Tag Archives: Elizabeth May

Political Apprenticeship 101: Losing to Learn

Ned Taylor 1

Ned Taylor, candidate for Saanich City Council

Ned Taylor is eighteen years old, a recent high school graduate, a veteran political campaigner and (with a bow to Leonard Cohen) a beautiful loser. How does this all fit into his grand plan to become a politician? Very nicely, I’d say, and as someone who’s been following Ned’s progress since he was a sixteen-year-old political novice just beginning to volunteer on campaigns, I’d venture to predict that it’s one of the first chapters in a political success story!

Ned is an issues-driven politico, and when he jumped into the Saanich municipal election of September 23, 2017 as a candidate, he focused on issues rather than personality: housing affordability, reducing waste, fighting climate change, expanding car-free transportation. Ned even took the opportunity to get some animal related issues, and his own views on them, into the conversation.

Should Saanich deal with the deer overpopulation that causes car accidents and ruined gardens? Ned strongly opposes culling deer, one common suggestion. “We have to co-exist with wildlife,” he insists. “Culling them simply isn’t effective.” Instead, he proposes long-term population reduction such as sterilization. “Deer never wanted to be around humans, but they have now become comfortable in our environment.”

Ned Taylor 2

Ned also proposed some unique ideas to tackle the housing crisis in Saanich. One of these was to allow ‘garden suites,’ detached backyard rental suites. “They would provide more affordable housing for students at our universities, and even accommodate seniors looking to downsize,” he claims. Others include ‘tiny house communities’ and more student housing at Saanich’s university campuses.

Much greater than Ned’s position on these issues, however, is how he used the election as a learning curve for his future political goals.

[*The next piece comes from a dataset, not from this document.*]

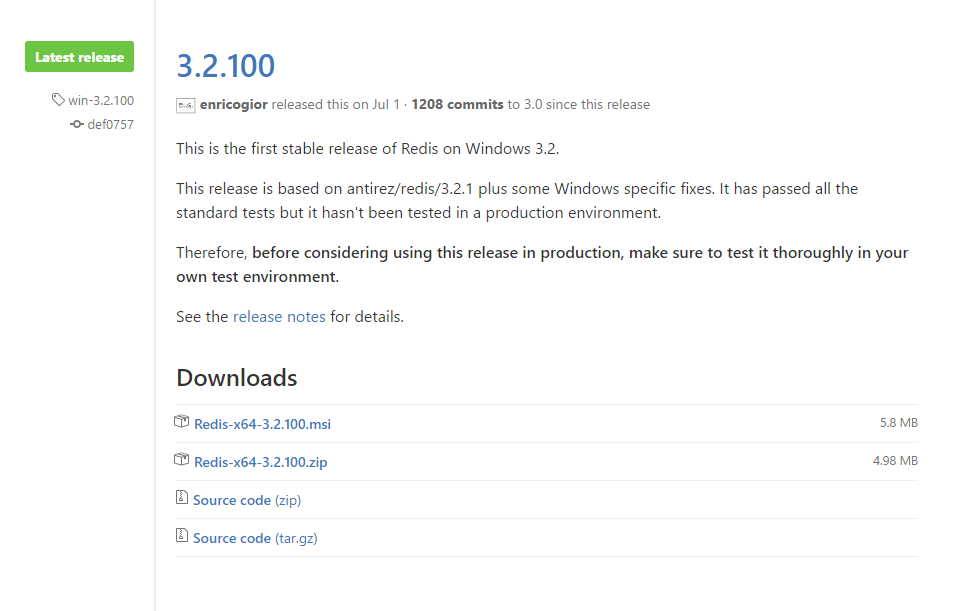979x611 pixels.
Task: Open the 3.2.100 release title
Action: coord(225,65)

His campaign was shorter than most of the other candidates – a mere two months versus five months. His budget was also strikingly leaner, yet he translated that modest sum into lawn signs and enough pamphlets for a daily campaign of knocking on doors, the time-honoured way to run a successful political campaign. He also paid for Facebook boost payments and a robocall.

Ned’s youth also paid off in terms of his familiarity with social media. He was very active on Facebook, and was able to reach a large audience. He has since gained a presence on Twitter and Reddit and is planning to launch on other platforms which have significant numbers of followers.

Ned Taylor 3

“I was pretty sure I wouldn’t win,” Ned explains, “but I wanted to make a difference and do  well. I knew I’d be running again in October 2018, and I wanted to be ready for that. I wanted to have an impact on this election, and make my issues and ideas heard. r. I had a full platform, available on my website, as testimony to my seriousness.” Ned Taylor was “that young kid running,” but he was also much more than that young kid.

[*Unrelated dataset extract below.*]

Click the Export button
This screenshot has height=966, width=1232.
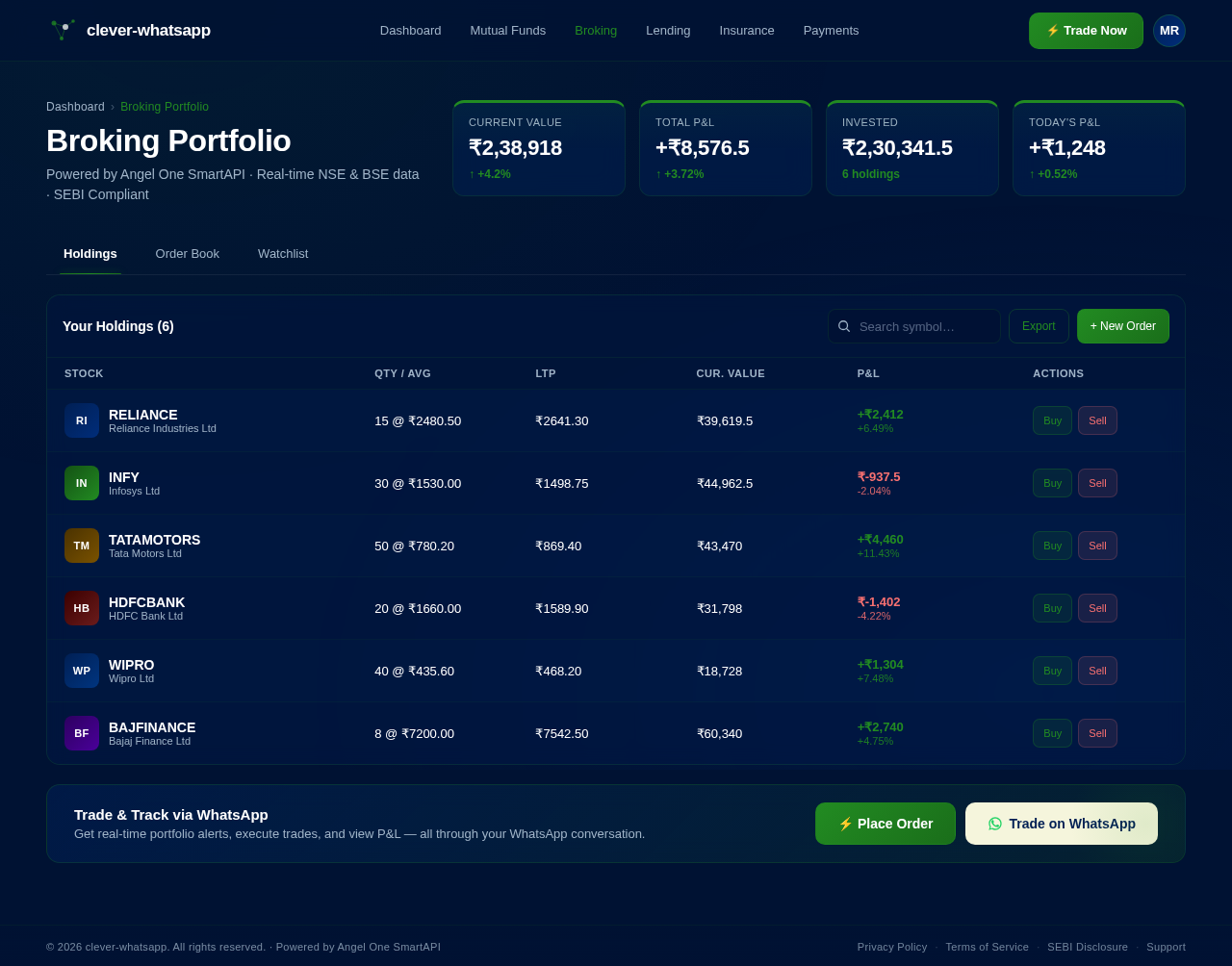(1039, 325)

Ned didn’t win the election. He placed fifth in a field of ten. But in terms of his political career, it was a victory, because it was a strong showing and an intense learning experience, a political apprenticeship that’s just beginning.

What’s his next step? Impressively, it’s a “gap year” that will be spent in Australia volunteering in the office of Shane Rattenbury, a Green Party Minister who holds the balance of power in a state government.. Ned has some distant connections with the Australian Green Party, a family he will live with in Canberra, and a cousin who is a Green Party city councillor in Sydney and whose campaign he will observe so that he can bring ideas back to Saanich. He’s also served a brief apprenticeship with Canadian Green Party leader Elizabeth May, spending a week at her office in Ottawa.

Ned and Elizabeth May

Ned’s political passion is currently directed at the municipal level. If he’s elected after two or three terms, he can see himself in provincial or federal politics. “But,” he says, “right now, I can’t keep my mind off Saanich!”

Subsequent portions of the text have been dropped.